Outliers are interesting because they are not the status quo. Unfortunately, the level of collaboration and integration involved is SoCS projects is not typical of academic research. I know this through my experience as a student, and also through a lit review conducted for my DataONE internship about the history of scientific funding in the USA and the norms that this history engendered. People who study citizen science as a phenomenon find it interesting in part because it blends hobby-level interest with some level of scholarly expertise. But citizen science also crosses disciplines more frequently than other crowdsourcing projects do; at the very least, most projects have a “biology person” and a “technology person” working in tandem (although at certain times the “technology person” is in actuality a “biology person” who converted out of necessity).
My mentor, Andrea Wiggins, wrote a paper entitled “Free as puppies: Compensating for ICT constraints in citizen science” cautioning against the use of suboptimal ICT by citizen science campaigns. When I first read the paper, I was in the process of transforming a piece of “suboptimal ICT” into a more optimal mobile application. During this time, I listened to the director of the project that I was working with express embarrassment that she didn’t have a good mobile app functioning despite having access to a larger budget and a larger staff than similar campaigns. What I read and what I experienced played off each other, and encouraged me to think deeply about the role of technology in citizen science or PPSR.
What I realized was this: as projects progress, they will require more than just a “biology person” and a “technology person” with a high level of expertise. For example, many projects are starting to consider the importance of education or political outreach, both at the community level and on larger scales. How long will it be before citizen science projects will need at least a “biology person,” a “technology person,” and an “education/ outreach person” to operate at their full potential? Two years? Three? And how long before finding an “education/ outreach person” becomes a realistic goal? The answer to this second question depends, in part, on the ability of projects to secure funding that will be increasingly cross- disciplinary and inter-disciplinary. In this respect, citizen science shares some parallels with the really good social computing research that I witnessed at SoCS.

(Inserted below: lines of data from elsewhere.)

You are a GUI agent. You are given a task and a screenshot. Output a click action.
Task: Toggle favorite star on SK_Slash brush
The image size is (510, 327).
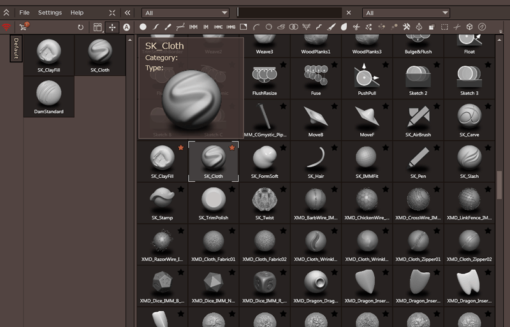pos(486,148)
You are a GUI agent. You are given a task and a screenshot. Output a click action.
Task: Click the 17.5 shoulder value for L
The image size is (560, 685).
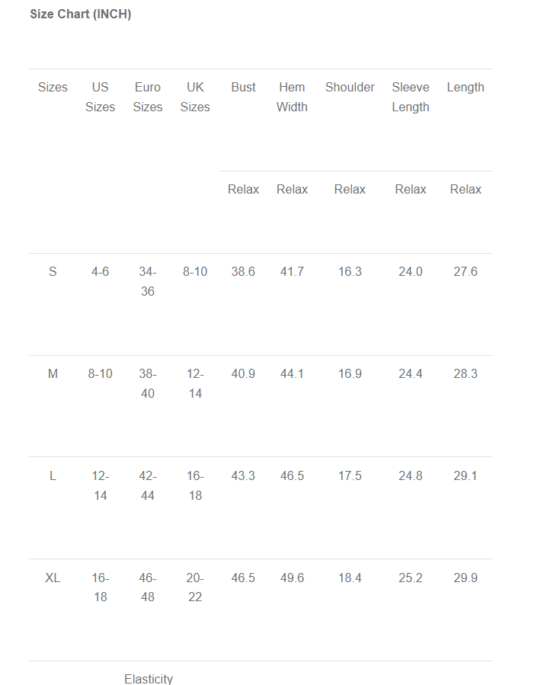[x=350, y=475]
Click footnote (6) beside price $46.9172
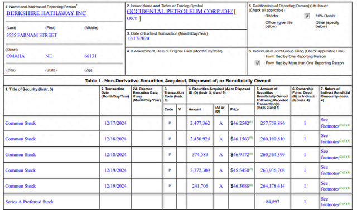Screen dimensions: 357x210 (x=251, y=154)

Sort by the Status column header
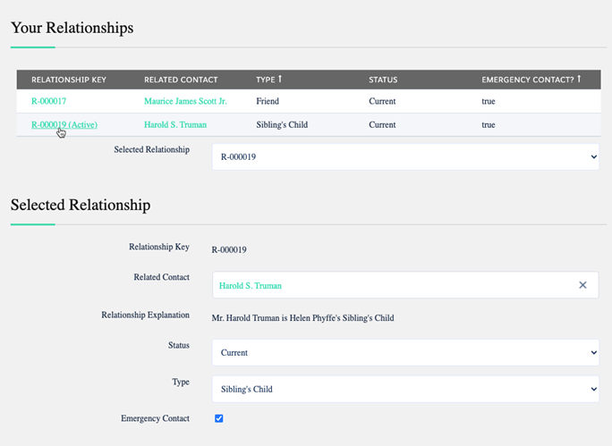point(383,80)
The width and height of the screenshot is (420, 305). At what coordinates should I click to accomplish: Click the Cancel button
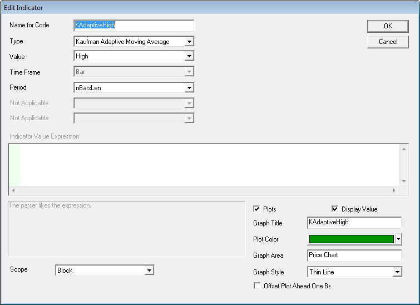click(388, 42)
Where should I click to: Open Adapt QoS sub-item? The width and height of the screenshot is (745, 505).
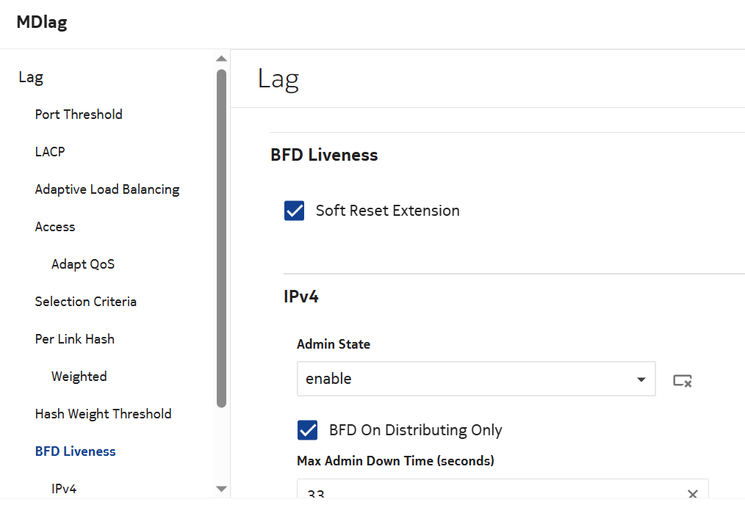click(x=83, y=264)
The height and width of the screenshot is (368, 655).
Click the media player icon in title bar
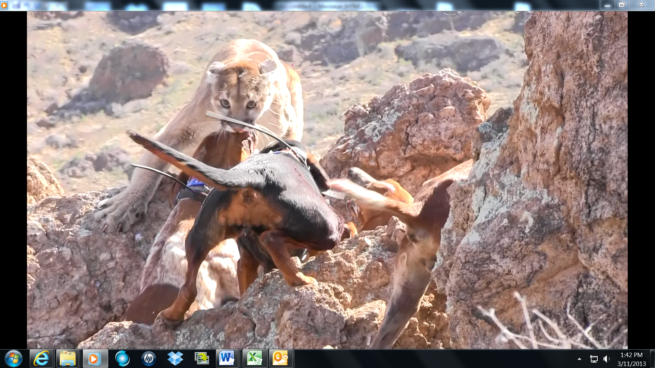4,5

The big question that comes out of this blog post is, “what can we, as researchers, do to secure cross-disciplinary funding?” A big question is essentially a question that needs to be broken down into smaller pieces before it can be adequately addressed. Funding is closely connected to institutional support. One access point into addressing this question could simply be acting—speaking, reading, researching—in ways that demonstrate the value of cross-cultural work in different institutional settings. This is less a solution and more a best practice to be integrated into everyday life. As such, it’s something that I have the agency to accomplish—a starting point, for supporting future work.